I saw Doctor Zhivago at a very young age and the Cossack scene really made an impression on me. It taught me that even at a peaceful protest, a mounted paramilitary unit is still liable to show up and cut you down. But really, I’ve stayed away from protests because I don’t really have many convictions. I narrowly dodged a few awkward moments in high school when student activists groups planned bus trips to D.C., and again a few weeks ago when the People’s Climate March took place.
Over the years, I’ve softened, and even started to lament my complete uninvolvement with political protests. So when the opportunity to attend a protest of sorts presented itself, I decided that at 24, it was about time I bite the bullet (or Cossack’s Shashka, if you will). No, I did not intend to demonstrate beside Giuliani, but I thought I’d ease myself into it by going to the JCC.
Doors were meant to open at 6 p.m. It felt a bit early and I wasn’t thrilled about protesting on an empty stomach but I reminded myself that protesting is about putting aside your needs for the good of the mob.
Upon my arrival, however, a JCC coordinator informed me that the screening was not an official JCC event, and that nobody from the JCRC had shown up. She also explained that a few other people had asked about the event but seem annoyed after learning that there was a rather large discrepancy between the advertised start time and the actual start time. I felt bad for the older Jews who would have wanted to take a stand on the matter but couldn’t quite commit to the full Lincoln Center protest, and would now have to go home dissatisfied.
As the hour passed and it neared 7 p.m., it became clear that the screening might have fallen through. With my first opportunity at public moral outrage at risk, I started to feel anxious. I was all riled up and I knew that if I didn’t use the momentum to break into the protesting scene now, it might never happen. If I hurry, I thought, I might be able to make it to the protest at Lincoln Center before the opera starts. But I knew that if I left the JCC, there was a chance that the JCRC would show up 10 minutes later and start the screening without me, and that I might miss Giuliani either way.

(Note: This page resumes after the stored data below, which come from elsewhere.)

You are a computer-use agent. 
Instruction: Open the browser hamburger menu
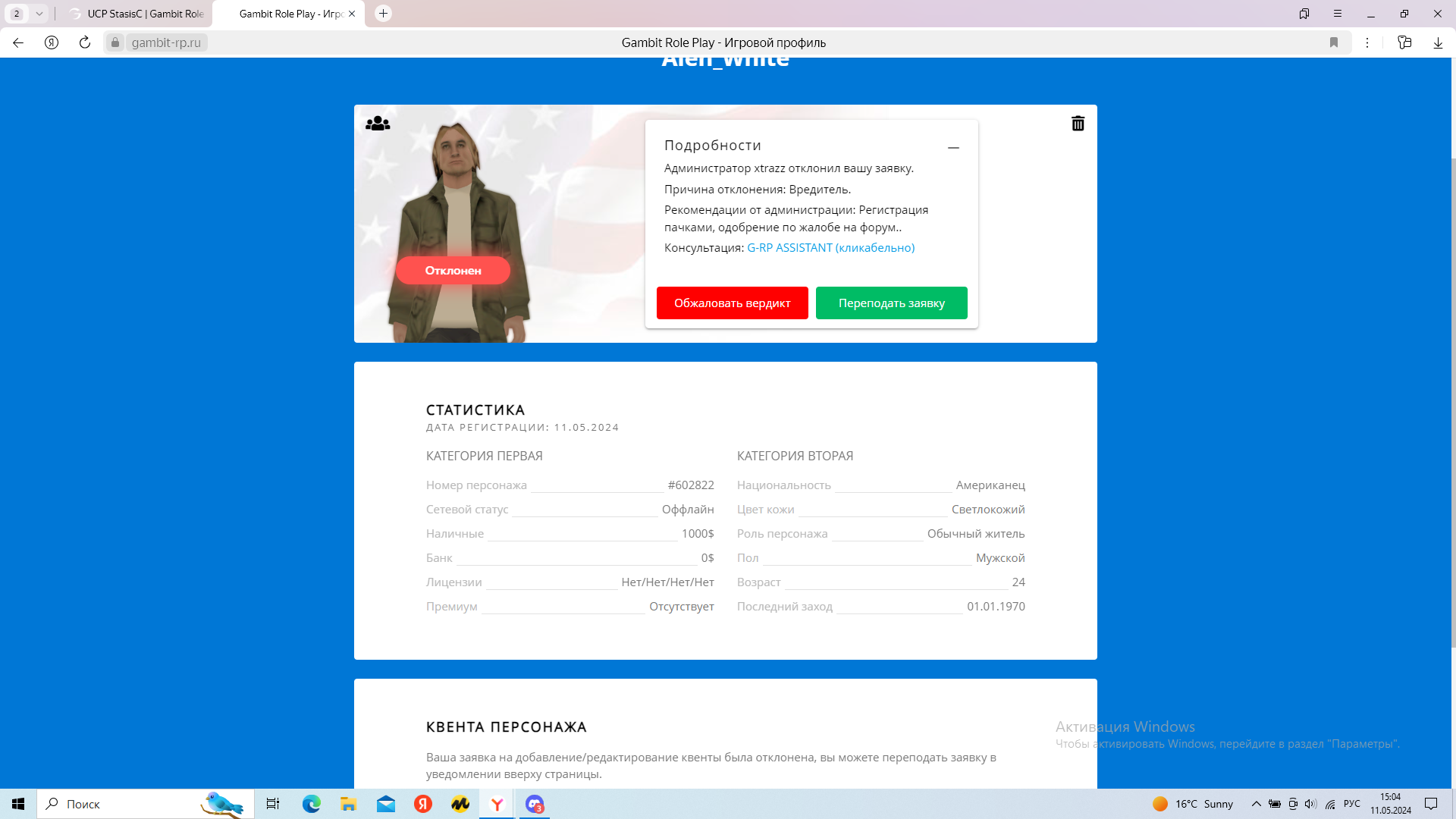1338,14
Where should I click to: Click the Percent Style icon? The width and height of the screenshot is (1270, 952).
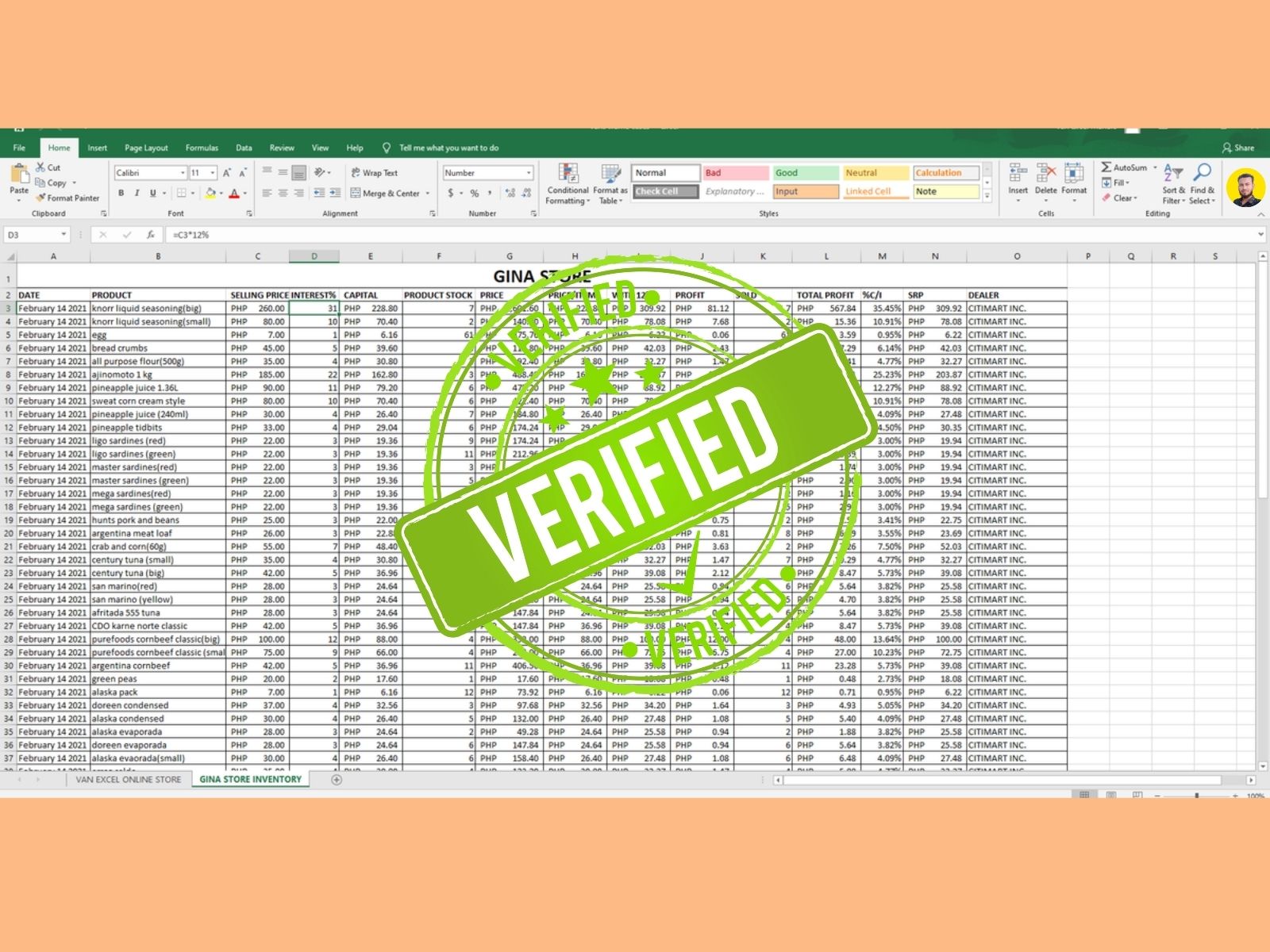[474, 193]
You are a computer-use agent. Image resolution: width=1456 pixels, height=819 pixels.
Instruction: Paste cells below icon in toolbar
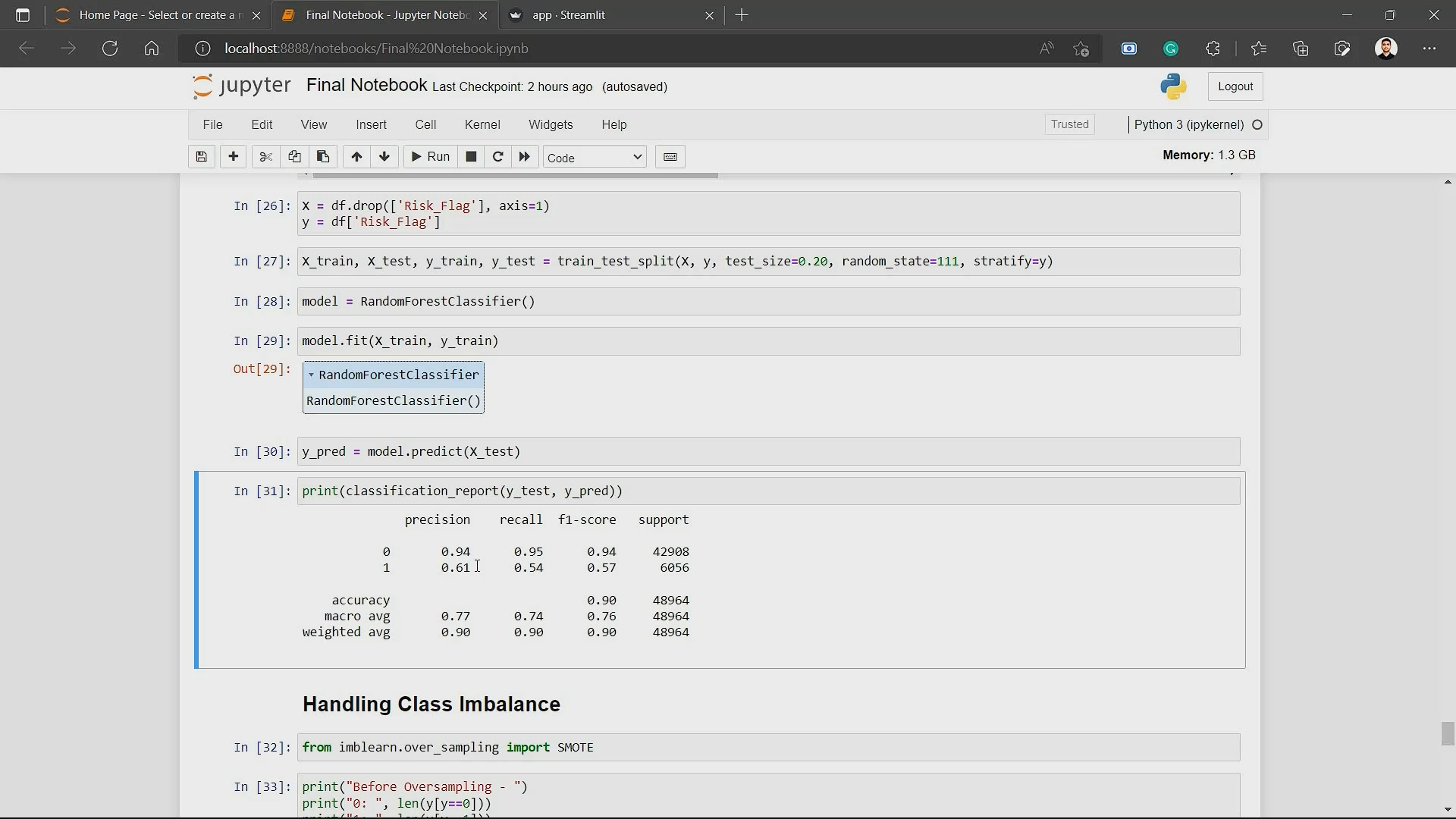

And the bigger problem was that I’d been promised a movie about Klinghoffer, and since that probably wasn’t going to happen the next best thing would obviously be to see the opera in question. Would it be possible to sprint down Broadway, find Rudy, do a little shouting if I felt up to it, and then, after putting my foot in one camp, I could double down on protesting—play both sides of the field—and get it all out of my system in one night by going to see if there were any standing room opera tickets available for ‘The Death of Klinghoffer?’